Geiger was not the only ally of the band frustrated at their inability to maintain a working relationship with a manager for more than six months. By the time The Smiths made their second and final tour of the States in 1986, they were capable of selling out two nights at Universal Amphitheatre in LA in a matter of hours, putting them on the cusp of the stadium league and in desperate need of a support infrastructure that could build on their momentum, something, since the retirement of Joe Moss, they had singularly failed to do. The result was a series of cancelled dates, including the last four shows on the ’86 American tour, one of which was a prestigious New York date
where Stein and Sire had prepared an end-of-tour wrap party in the style only Stein knew how to throw. While the situation was frustrating for an American music industry finely tuned to notice when an opportunity was being so clearly missed, at home the band’s relationship with Rough Trade was starting to unravel.

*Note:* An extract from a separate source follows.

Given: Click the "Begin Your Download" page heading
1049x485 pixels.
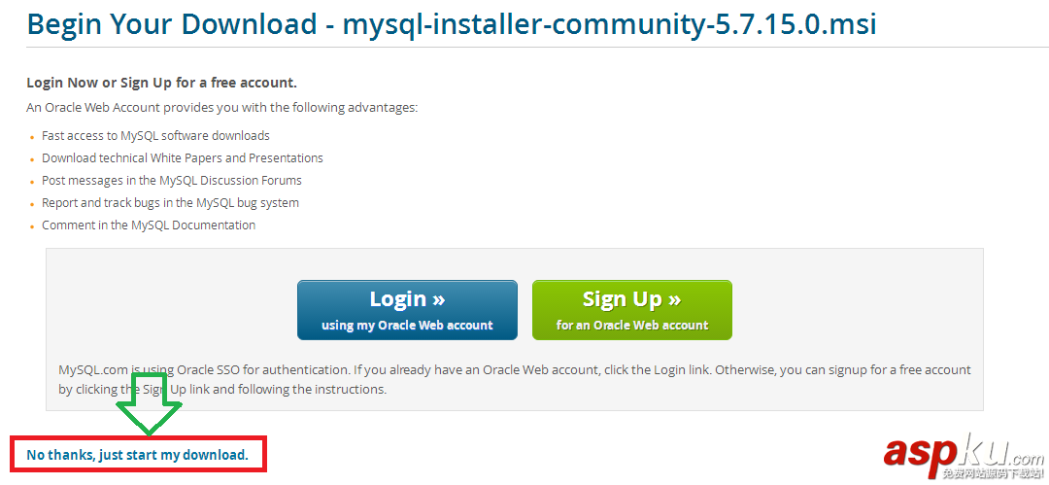Looking at the screenshot, I should 452,23.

Cracks had first begun to appear in the summer of 1985 when Morrissey insisted that ‘That Joke Isn’t Funny Anymore’ be released as a single from
Meat Is Murder
, considering both ‘How Soon Is Now?’ and ‘Shakespeare’s Sister’, two non-LP tracks, had already been released since the album came out; it was a curious decision that went against industry practice and common sense.

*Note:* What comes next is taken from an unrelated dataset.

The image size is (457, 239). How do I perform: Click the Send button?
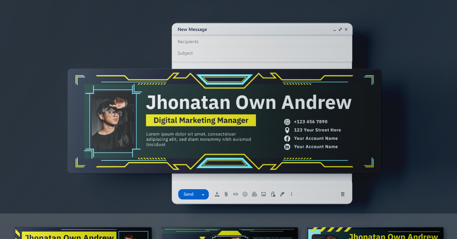tap(188, 194)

‘I said to him, “That’s not a good idea,”’ says Travis. ‘“It’s a bad idea, it’s not a single,” and he wouldn’t have that and, being me, I said, “Fine, you want it to come out, it’ll come out.” It came out, it got to no. 34. “Rough Trade are useless.” Of course we are, that proves it. That was the first moment I can remember of any friction.’

Begun around the time of the release of ‘That Joke Isn’t Funny Anymore’, the band’s next album,
The Queen Is Dead
had been recorded in extraordinary circumstances. Gossip around the band hinted that The Smiths would soon be leaving Rough Trade. In an act of hardball brinkmanship of which any major would have been proud, Rough Trade placed a high court injunction on the band recording for any other record company. The value of The Smiths to Rough Trade and the fragility of the band’s working relationship with them was now a matter of public record.

Ensuring that Rough Trade would be able to release another Smiths record by pursuing the matter through the law courts was one of the few options left to Travis; The Smiths’ career was reaching breaking point and internal communication over the band’s finances had ended in stalemate. Rather than agree on a
way forward, Morrissey and Marr externalised their problems, laying them all at the feet of their record company.

‘The moaning came after they began to think they were a bigger band than they really were,’ says Travis. ‘It got really mad towards the end, cancellations, releases approved then disapproved, it was chaos.’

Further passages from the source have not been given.